Für Führungskräfte gilt: Je früher sie Konfliktpotenziale erkennen, desto größer sind die Chancen auf eine konstruktive Lösung. Entscheidend ist, die Eskalationsstufe richtig einzuschätzen und die passende Maßnahme zu wählen. Das Eskalationsmodell nach Glasl lässt sich übrigens im Berufs- wie im Privatleben anwenden. Besonders im Job helfen offene Kommunikation und regelmäßige Feedbackgespräche, Spannungen frühzeitig anzusprechen. Grundsätzlich gilt: Je früher Sie einen Streit schlichten, desto größer ist die Chance auf eine konstruktive und friedliche Lösung.

FAQ – Häufige Fragen zu Eskalationsstufen

Was sind die 9 Eskalationsstufen nach Glasl?

Die 9 Eskalationsstufen nach Friedrich Glasl sind: Verhärtung, Debatte und Polarisation, Taten statt Worte, Sorge um Image und Koalition, Gesichtsverlust, Drohstrategien, begrenzte Vernichtungsschläge, Zersplitterung sowie gemeinsam in den Abgrund. Sie beschreiben, wie sich ein Konflikt zunehmend verschärft und immer schwieriger lösen lässt.

Welche 3 Phasen unterscheidet Glasl?

Glasl unterteilt seine 9 Eskalationsstufen in drei Phasen: Win-Win (Stufe 1–3), Win-Lose (Stufe 4–6) und Lose-Lose (Stufe 7–9). Anfangs ist eine Lösung möglich, von der beide Seiten profitieren. Später gibt es mindestens einen Verlierer – bis am Ende beide Parteien Schaden nehmen.

Was passiert in Eskalationsstufe 3?

Die dritte Eskalationsstufe heißt „Taten statt Worte“. Gespräche führen kaum noch weiter, das gegenseitige Vertrauen schwindet und die Beteiligten schaffen zunehmend vollendete Tatsachen. Eine gemeinsame Lösung ist noch möglich, häufig hilft aber bereits eine neutrale Moderation.

Ab welcher Eskalationsstufe braucht es einen Mediator?
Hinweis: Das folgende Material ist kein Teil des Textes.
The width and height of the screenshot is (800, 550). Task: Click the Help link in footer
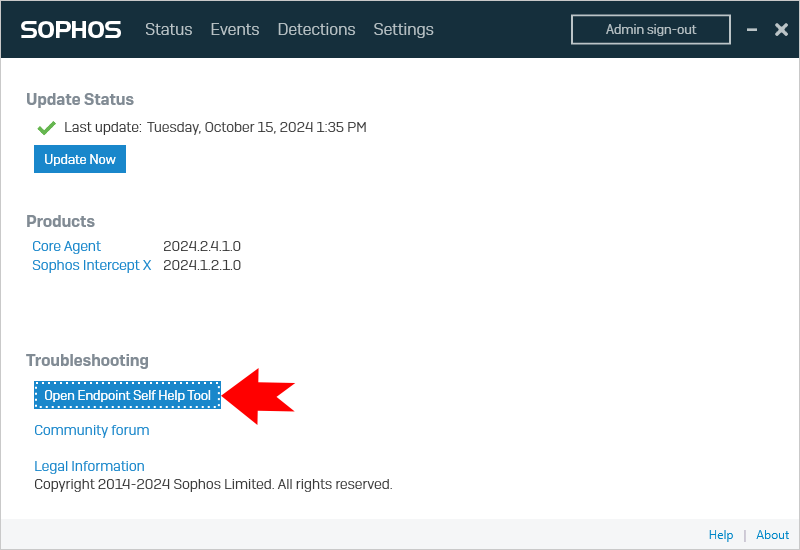click(720, 535)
Spätestens wenn der Konflikt die sachliche Ebene verlässt und persönliche Angriffe beginnen, ist professionelle Hilfe sinnvoll. Eine Mediation kann insbesondere in fortgeschrittenen Eskalationsstufen helfen, die Kommunikation wiederherzustellen. Je weiter der Konflikt eskaliert, desto schwieriger wird jedoch eine freiwillige Einigung.
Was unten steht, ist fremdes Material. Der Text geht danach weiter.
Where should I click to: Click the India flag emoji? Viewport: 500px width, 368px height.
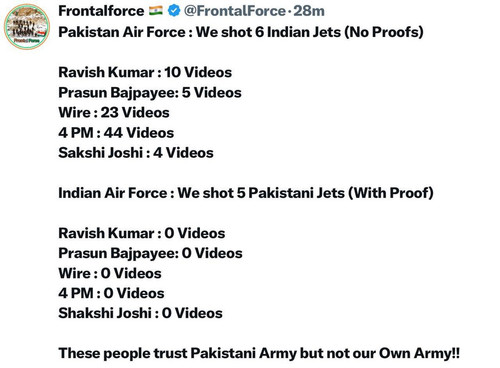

Wie erkenne ich, dass ein Konflikt eskaliert?

Typische Warnzeichen sind verhärtete Positionen, zunehmende Schuldzuweisungen, persönliche Angriffe, Lagerbildung und Drohungen. Ein besonders deutliches Signal ist, wenn es nicht mehr um eine Lösung geht, sondern darum, recht zu behalten oder der Gegenseite zu schaden.

Kann ein Konflikt Eskalationsstufen überspringen?

Ja, die 9 Eskalationsstufen sind keine starre Abfolge, die jeder Konflikt vollständig durchlaufen muss. Einzelne Stufen können schneller durchlaufen oder übersprungen werden. Ebenso kann sich ein Konflikt zeitweise beruhigen und später erneut eskalieren.

Wie kann ich Eskalationsstufen rückgängig machen?

Eine Eskalation lässt sich stoppen, indem Sie den Konflikt frühzeitig ansprechen, Interessen statt Positionen klären und wieder eine sachliche Kommunikation herstellen. In höheren Eskalationsstufen reichen Gespräche allein häufig nicht mehr aus. Dann können Moderation, Mediation, Schlichtung oder eine übergeordnete Instanz notwendig werden.